_About this exercise:_ Pull out the lines from the one containing "Switch to the 辅修信息 tab" through the final line of the listing below and repeat them exactly. Leave the pictures behind.

——

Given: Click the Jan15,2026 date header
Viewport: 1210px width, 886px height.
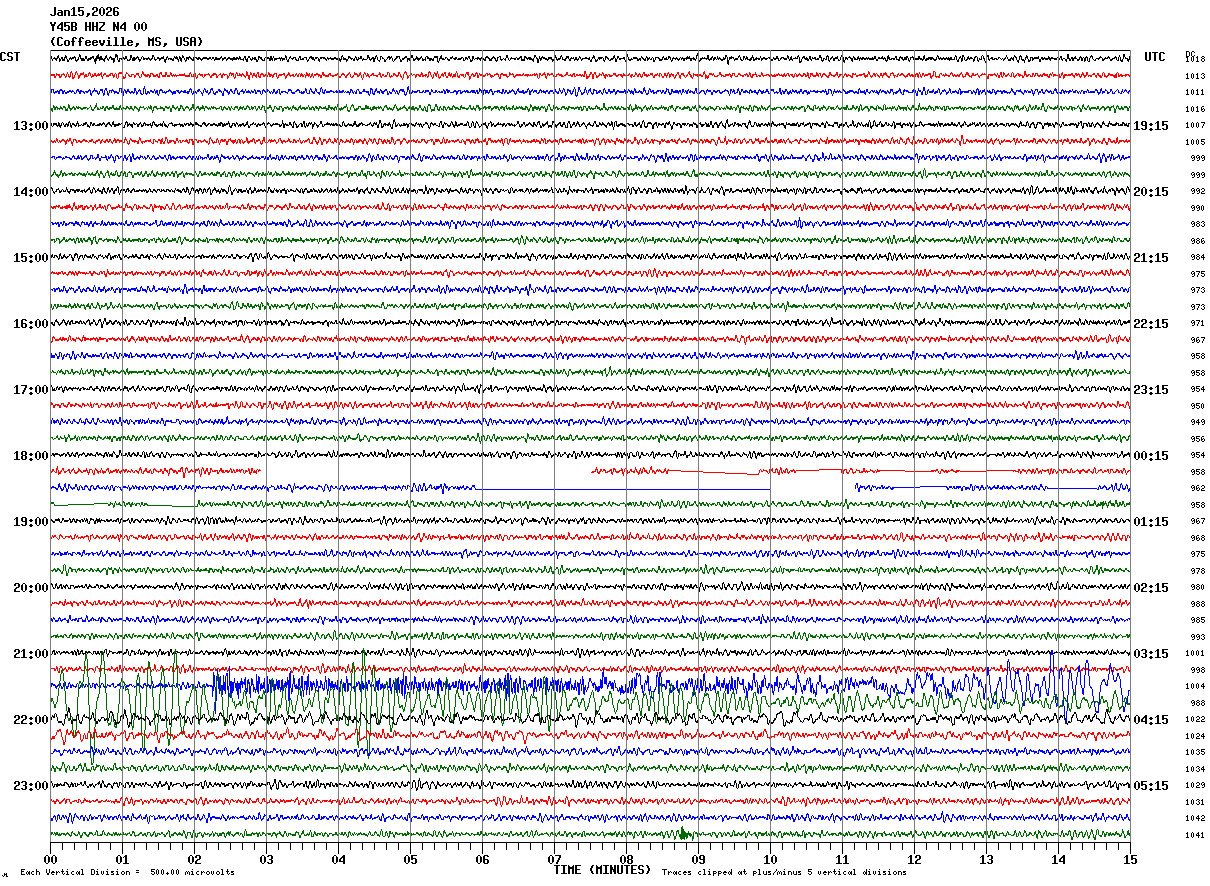Looking at the screenshot, I should 84,12.
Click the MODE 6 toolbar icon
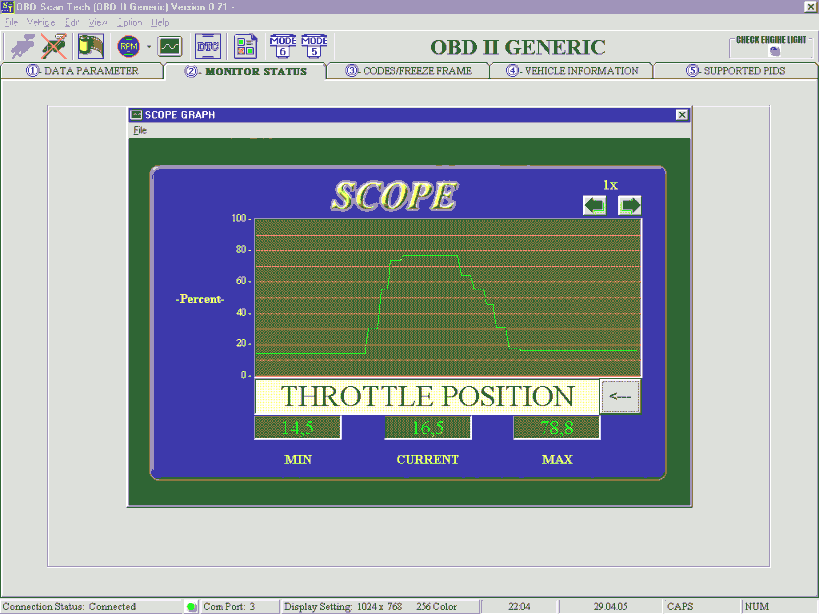This screenshot has height=614, width=819. pos(283,46)
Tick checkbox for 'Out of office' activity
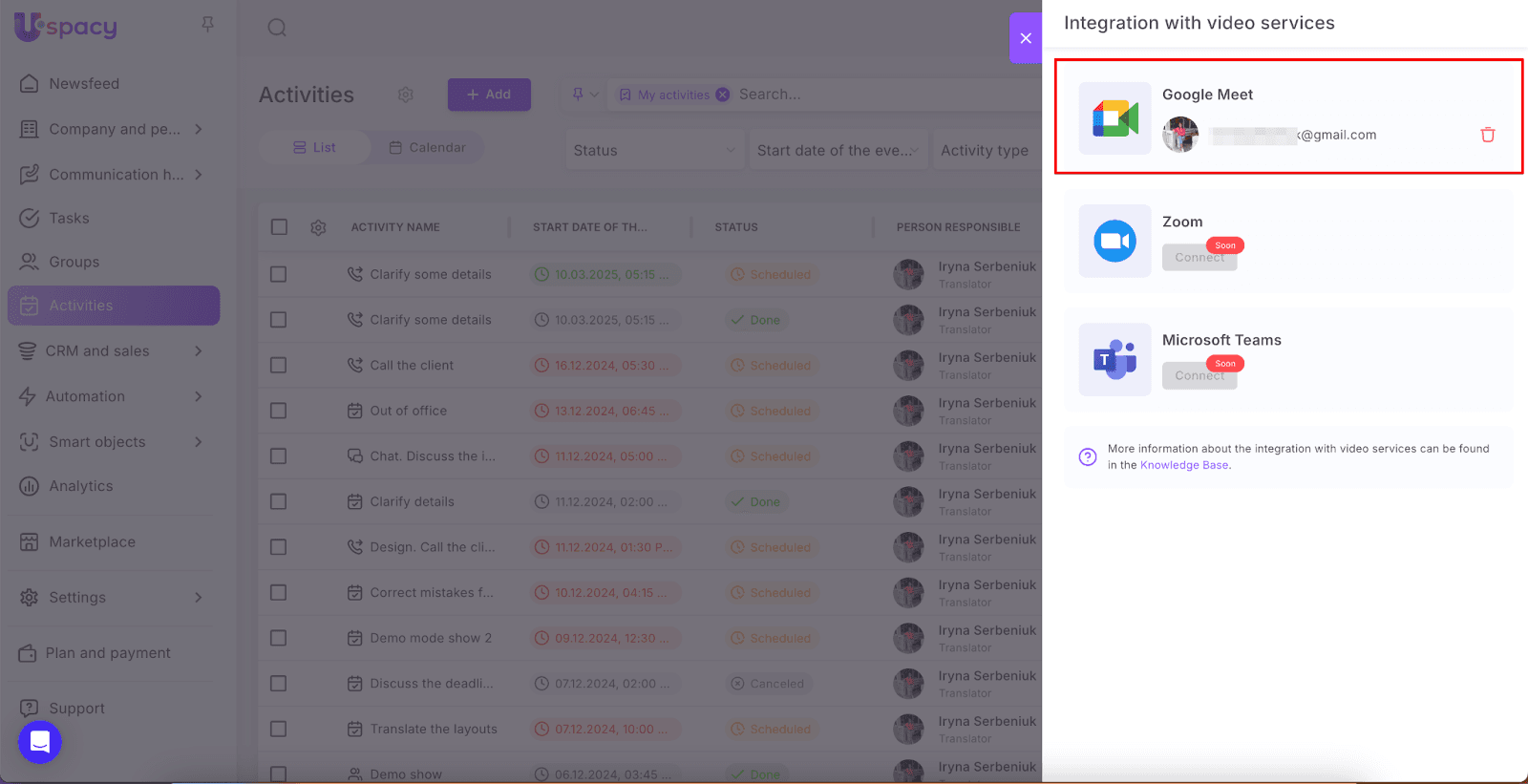This screenshot has width=1528, height=784. [x=279, y=411]
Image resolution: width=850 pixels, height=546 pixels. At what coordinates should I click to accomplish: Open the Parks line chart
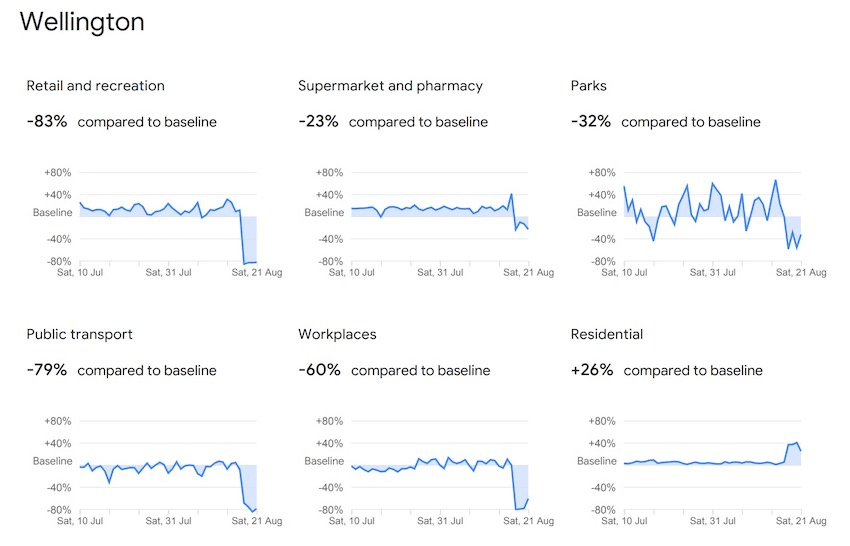[x=712, y=217]
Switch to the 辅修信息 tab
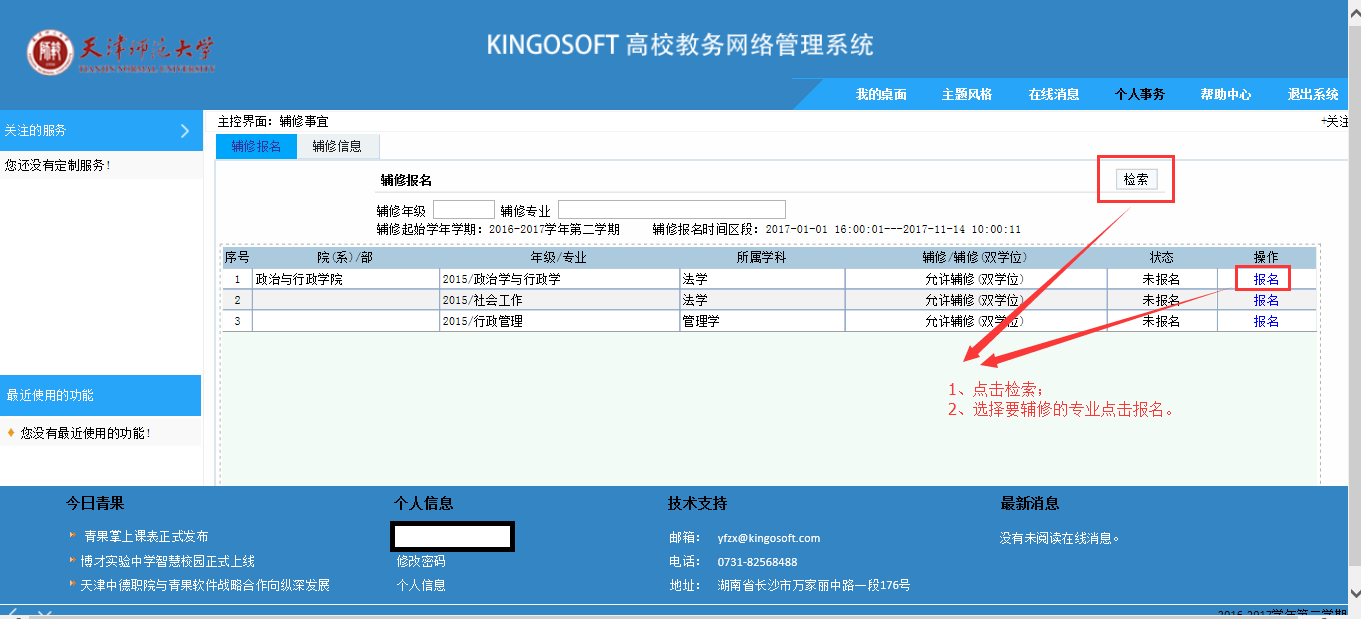1361x619 pixels. pyautogui.click(x=337, y=147)
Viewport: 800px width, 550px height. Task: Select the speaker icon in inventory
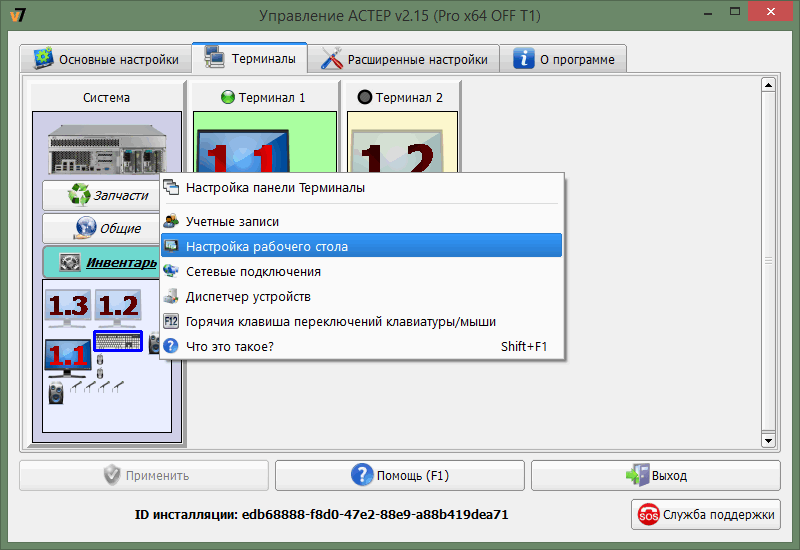(x=55, y=391)
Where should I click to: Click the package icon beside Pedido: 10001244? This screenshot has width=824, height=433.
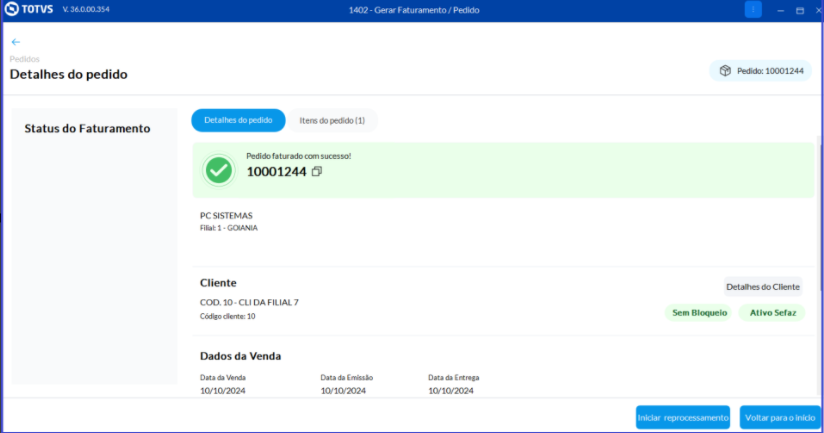pos(725,70)
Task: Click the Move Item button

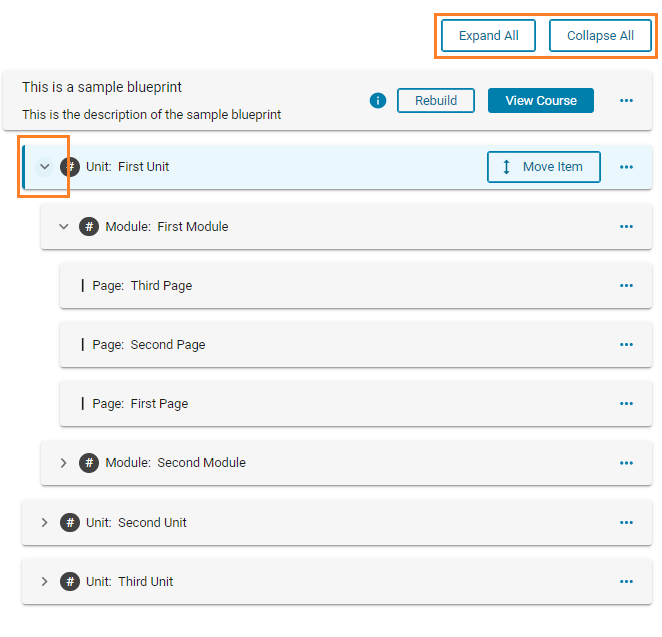Action: [543, 167]
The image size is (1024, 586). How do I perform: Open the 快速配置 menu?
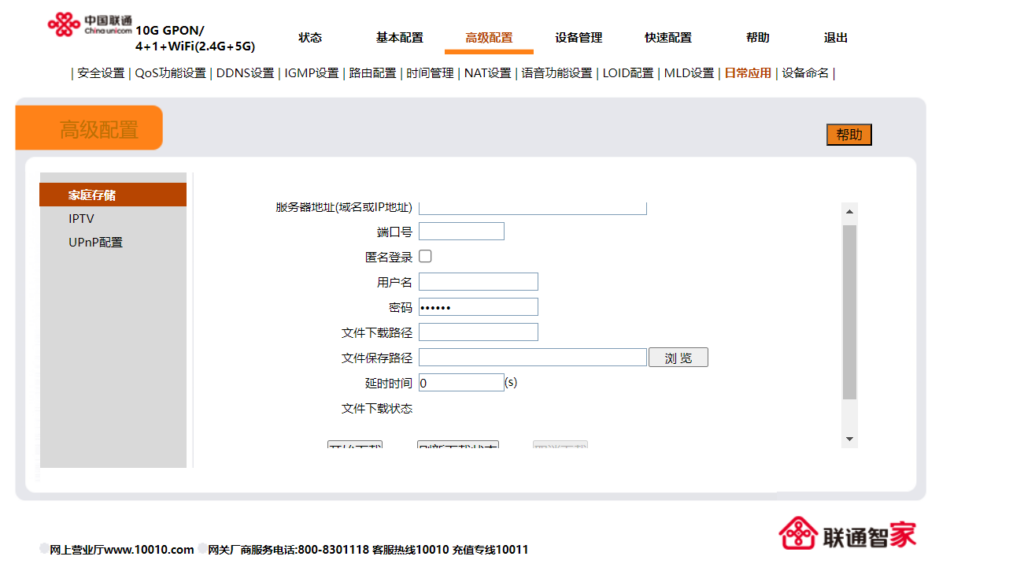coord(668,38)
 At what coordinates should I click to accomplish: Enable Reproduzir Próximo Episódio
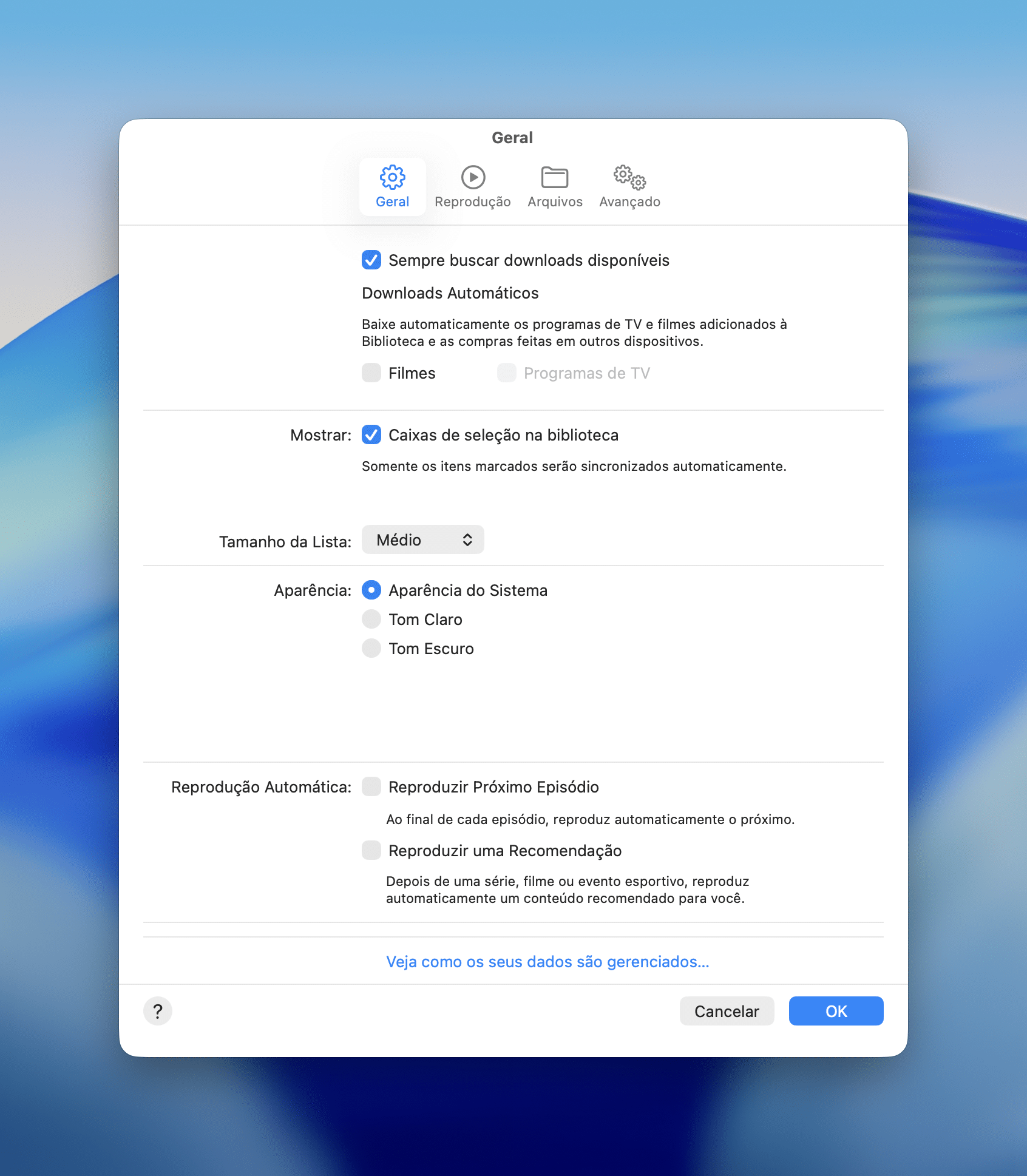point(371,787)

——

_Response to this exercise:_
Switch to the 辅修信息 tab
1361x619 pixels. pyautogui.click(x=337, y=147)
Viewport: 800px width, 550px height. Task: Select the speaker icon in inventory
(x=55, y=391)
Where should I click to: Click the package icon beside Pedido: 10001244? This screenshot has width=824, height=433.
pos(725,70)
Task: Click the Move Item button

Action: [543, 167]
The image size is (1024, 586). How do I perform: Open the 快速配置 menu?
coord(668,38)
 At what coordinates should I click to accomplish: Enable Reproduzir Próximo Episódio
point(371,787)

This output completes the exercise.